Best American Crime Writing 2006 - Mark Bowden [17]
I will now take you into intensive care to observe the last of the Mafia.
The floor under them didn’t even give a warning creak before opening up and causing everybody to tumble into the basement. This happened in March of this year when the United States Attorney in Brooklyn announced that, in the 1990s, two detectives, Louis Eppolito and Stephen Caracappa, had killed at least eight people for money paid by Anthony “Gaspipe” Casso, a demented killer and a boss of the Luchese Mob.
From out of the basement climbed Tony Café. Immediately the FBI visited him for the second time. It needed some help. If there were any shooters roaming around Brooklyn, Tony Café had to stop them. For if any bodies appeared on the streets or in the gutters of Brooklyn, perhaps the FBI agents, in absolutely desperate trouble for having Eppolito and Caracappa accused of shooting people practically in front of them, would be thrown like miscellaneous cargo onto transport planes bound for Kabul and Baghdad.
Politicians and the news media claimed the two detectives had committed the most treacherous and treasonous acts in the history of the police department. Would that it were true. Police officers serve wonderfully well and in these times do not even take a free cup of coffee. But there are isolated madmen who still pass the test and who have guns and could use money, and over the years the belief has been that many Mob shootings in Brooklyn have been done by cops.

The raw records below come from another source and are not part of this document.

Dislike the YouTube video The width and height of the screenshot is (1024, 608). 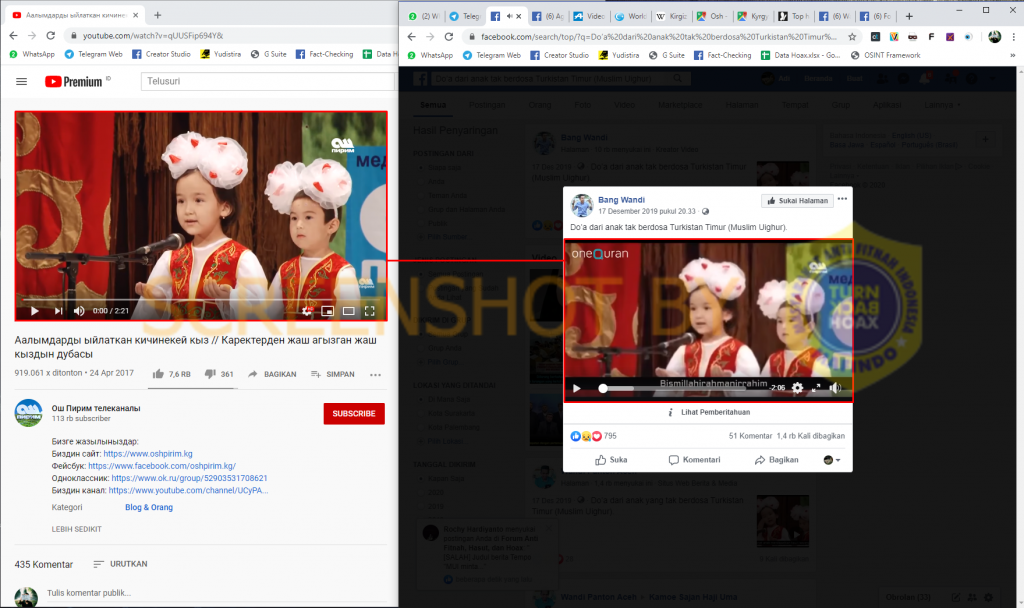[x=210, y=374]
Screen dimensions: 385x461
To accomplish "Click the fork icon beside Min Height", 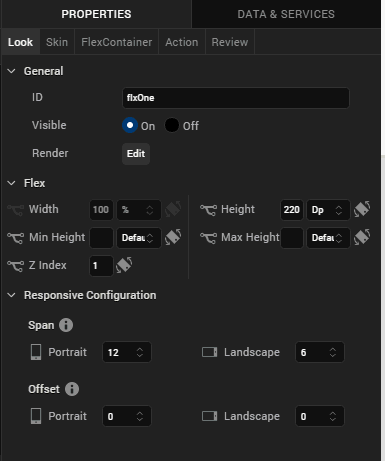I will tap(15, 238).
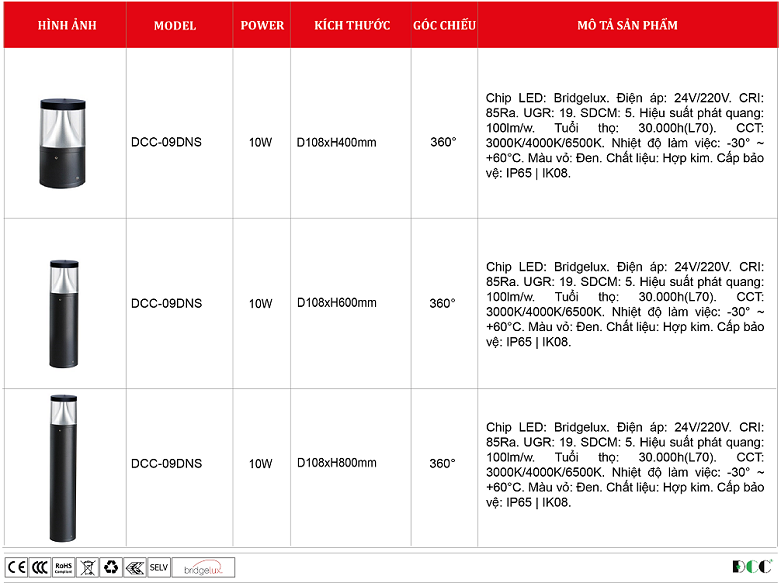781x586 pixels.
Task: Click the CCC certification icon
Action: click(40, 567)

Tony’s favor to the FBI consisted of finding the only two Mob gunmen left in Brooklyn and ordering them to keep their fingers still.
There were other issues for the Mob. As ordered by the mandates of Christmas for Mafia captains, collections were taken up late in 2004 for traditional presents for the bosses of the five New York City Mafia families. The bosses now mainly were worried defendants and long-term prisoners. There was only one recognized boss, Joe Massino of the crime family named for the late big old mobster Joe Bonanno. I don’t know what the other families did about Christmas collection money, for there was nobody worth a gift certificate.

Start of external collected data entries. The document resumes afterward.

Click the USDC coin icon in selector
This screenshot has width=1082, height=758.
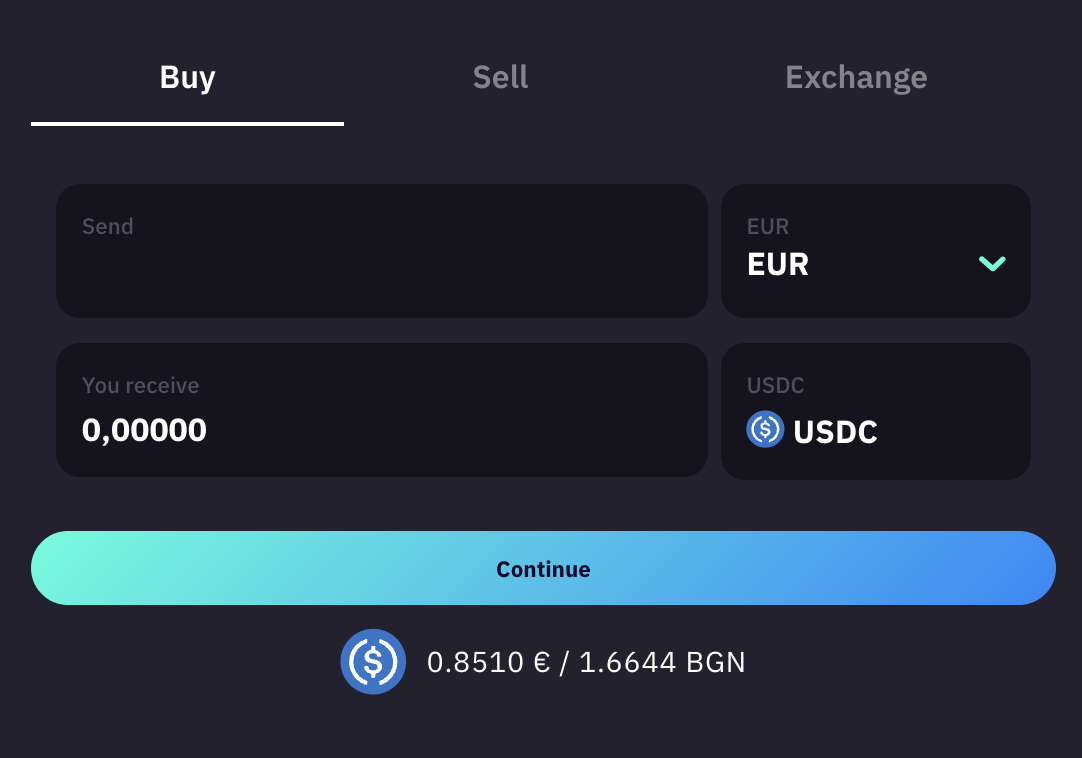pyautogui.click(x=765, y=430)
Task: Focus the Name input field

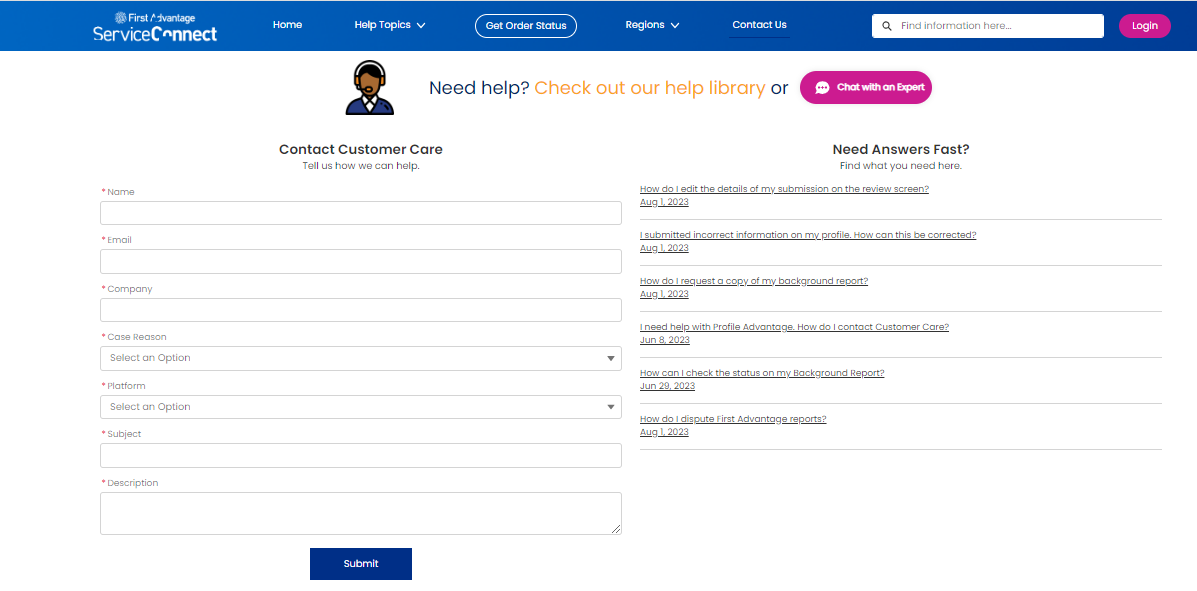Action: 360,213
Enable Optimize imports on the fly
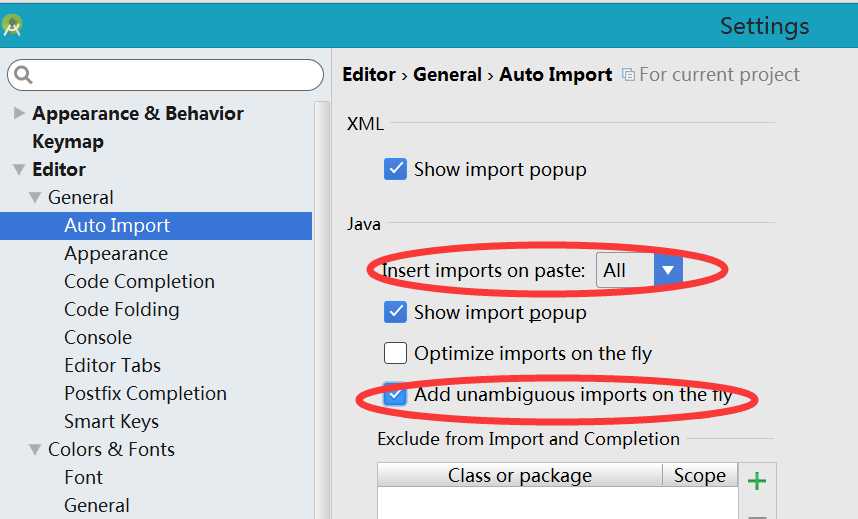The width and height of the screenshot is (858, 519). coord(395,353)
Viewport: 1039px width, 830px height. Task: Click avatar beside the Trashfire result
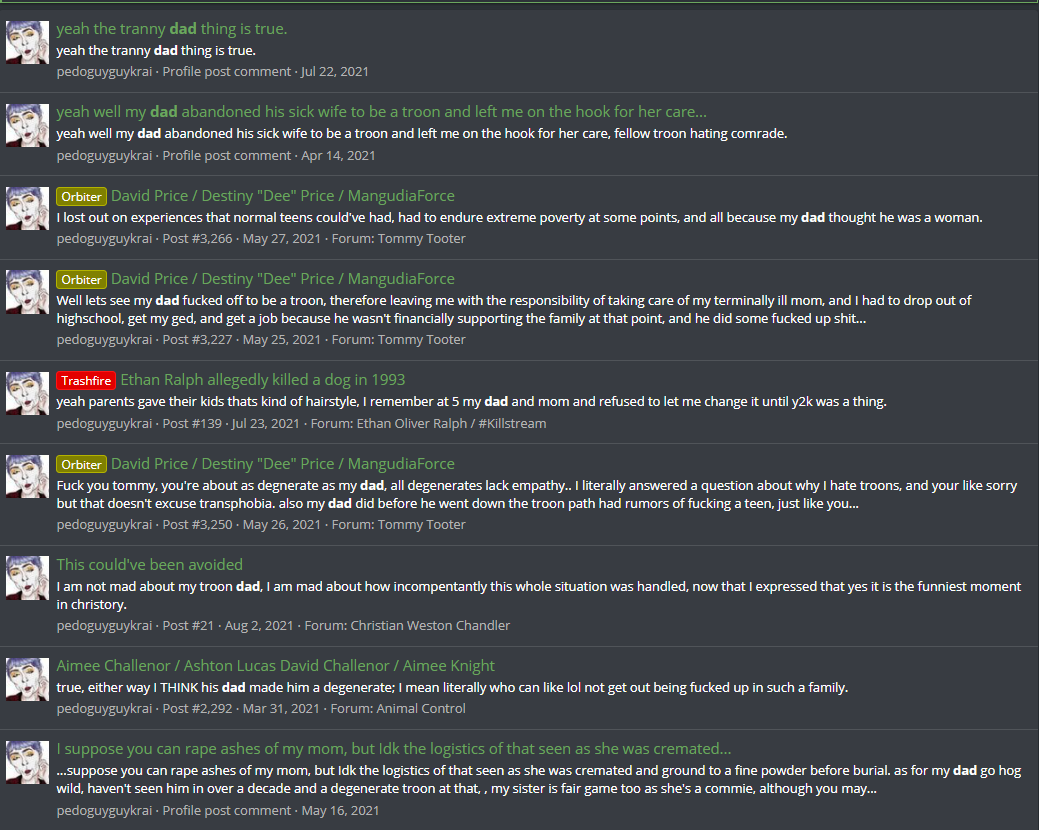[x=28, y=393]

The men in the Bonanno crime family raised two hundred thousand dollars for Massino, the last boss. His liberty, however, was as shaky as a three-legged chair. He was in jail under the Gowanus Expressway in Brooklyn, held without bail while standing trial in federal court some blocks away. There were three murders and seven or eight prosecution witnesses of the type known as rats, including his wife’s brother, “Good-Looking Sal” Vitale. Seated in the first row of the courtroom one afternoon was the wife, Josephine Massino. On the witness stand her brother was telling the court how Joe Massino’s people came busting out of a closet and began firing away at three Bonanno mobsters he felt were dangerous dissidents.
Joe Massino sat at the defense table with a computer. He was good and overweight. He had a round, bland face and short white hair. The heritage of great suits ended at his plain blue suit and open-collar white shirt. Glasses were perched on his nose as his pudgy fingers touched the computer keyboard. I don’t know what he was looking for. What he needed was an old movie of the battle of Dien Bien Phu, where he could identify closely with the French, who lost; the brother-in-law, Good-Looking Sal, would be shooting at him from the hillside. When Massino stopped typing, his hand went to the top of his head and, with thumb and forefinger, moved the glasses. This was the style of removing eyeglasses for all those in the underworld in Queens County.
On this day he noticed a reporter who had just had a death in the family. Massino mouthed, “I’m sorry.” This was probably the last time we’d see someone in the Mafia showing the old-world class it was always reputed to have but rarely did.
Watching her brother destroy her husband, Mrs. Massino wailed softly, “This is the same as a death in my family. You don’t know what I am going through.”